With experts providing deep insight into the subject, the session was followed by an engaging panel discussion on the role of citizens in combating rape. Joined by Isha Pant, DCP Command Centre, Bengaluru who has long been involved in initiatives for the safety of women & children, learnings from her experience with ‘Be Together Bangalore’ campaign and ‘Safe City Project’ to make public spaces safer for women, was discussed with the students of SIBM, “In this modern age of technology, it becomes imperative that we make use of available resources to provide justice and punish the actual offender. DNA evidence, being scientific and objective in nature, offers that credibility. We must ensure that this knowledge regarding the importance of DNA based evidence reaches every nook and corner of the country”
Kamal Manwani, Counselling Therapist shared few recommendations during the panel discussion, highlighting the importance of better counselling aids and mentoring not only for survivors of rape but educating people at large, given the current mindset of our society. She said, “The way our society deals with rape survivors must change. We must put the accountability on the offenders and the society at large and stop victim shaming and blaming. Here it is also essential that not only the victims of rape but also the first responders and youth are equiped with the right kind of mindset and scientific know-how for the use of DNA evidence.

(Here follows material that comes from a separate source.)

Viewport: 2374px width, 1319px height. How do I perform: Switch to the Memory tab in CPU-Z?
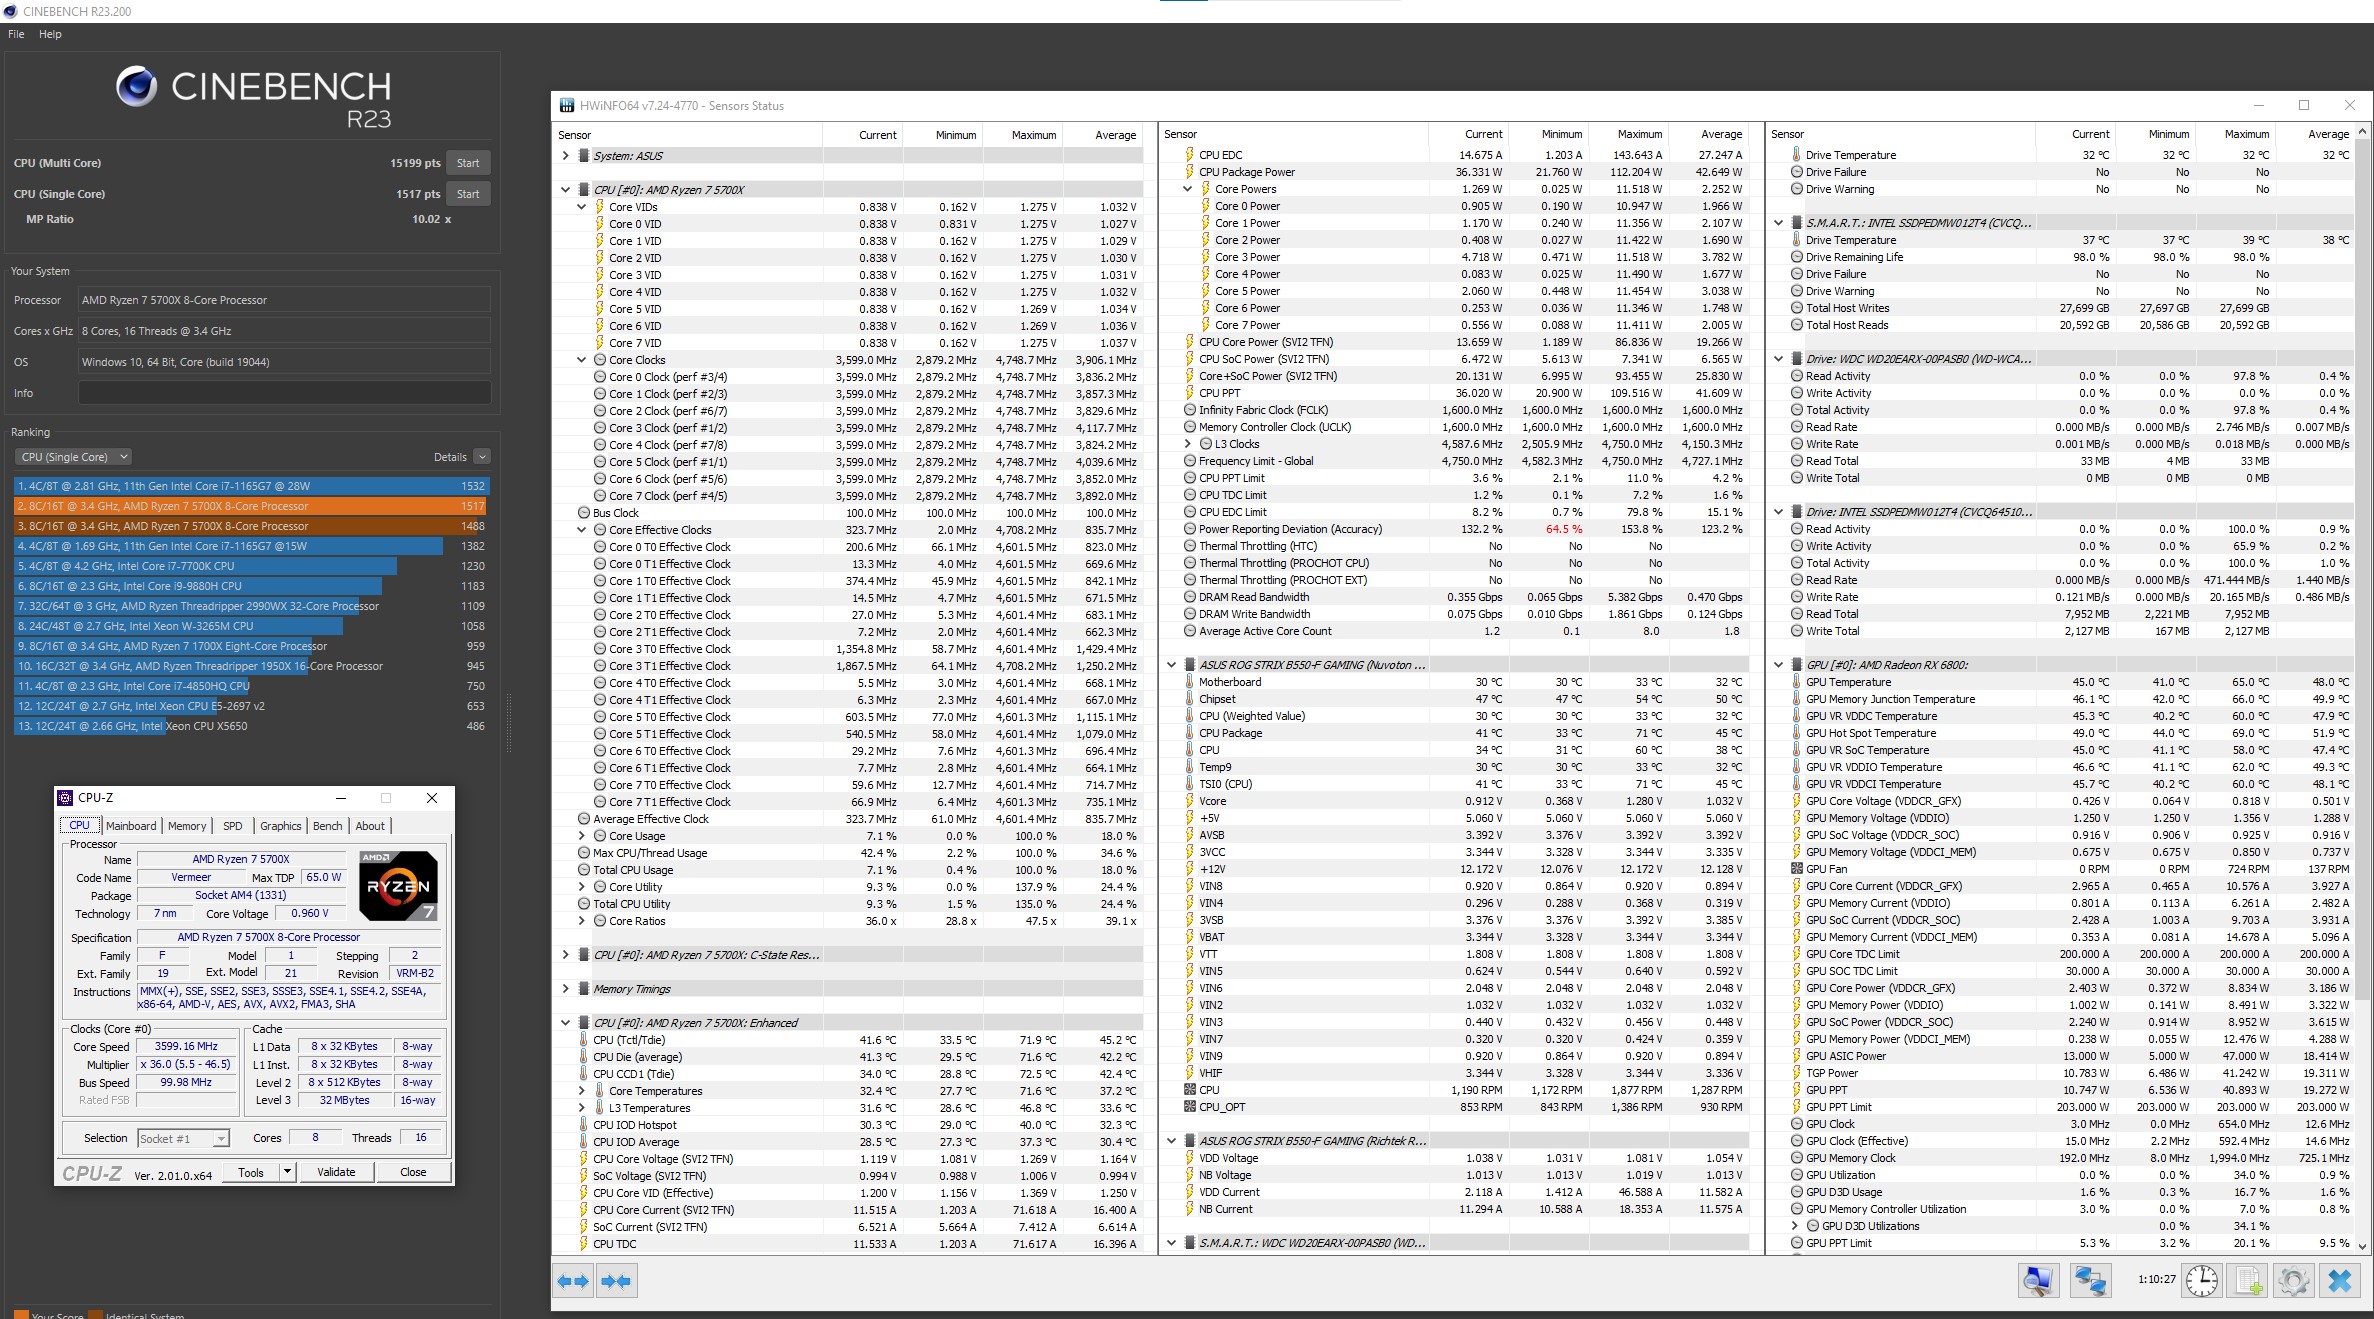tap(187, 826)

Then only can this carve the path for a much-needed transformation in our society.”
Crimes against women in India have been steadily rising over the years. According to the latest NCRB report, 2019 saw over 4 lakh reported cases of crimes committed against women, up from 3.78 lakh in 2018 and 3.59 lakh cases in 2017. NCRB reported 32,033 rape cases which translate to a shocking 88 rape cases a day – and this is just 10% of all crimes against women.
In some parts of the world, it is said that people awareness of DNA forensic evidence and its application in crime investigation is far more advanced. As a result, when a crime like rape occurs, the reporting incidence goes up and the investigation process follows through much quicker. This ensures faster justice delivery and reducing case backlogs. Tim Schellberg, Founder & President, Gordon Thomas Honeywell—GA shares his point of view, “The level of public awareness about DNA forensics in a country is directly linked to the quality of criminal investigations and efficiency of its justice system. For example, few realise that in a rape case, the survivor’s family & friends can play a critical role in improving the chances of catching and convicting the offender by helping protect DNA evidence from the crime scene. The reason behind a higher success rate in rape cases in the West is not so much about better technology and has more to do with the public understanding of how DNA works and its value in building a strong case. This has created a culture of timely reporting of sexual crime, not disturbing or cleaning off bodily evidence, and ensuring that the victim’s medical examination is conducted at the earliest. India too can see a great deal of success in its fight against rape with similar public consciousness and the country’s youth are best placed to lead this change.”
Over the last couple of years, increasing awareness of forensic DNA technology in India has led to the doubling of the number of DNA tests conducted in criminal cases from 10,000 cases in 2017 to nearly 20,000 in 2019. However, despite growth in the number of profiles being tested, the absolute volume remains low due to poor conviction and the long road to justice, especially in crimes against women and children.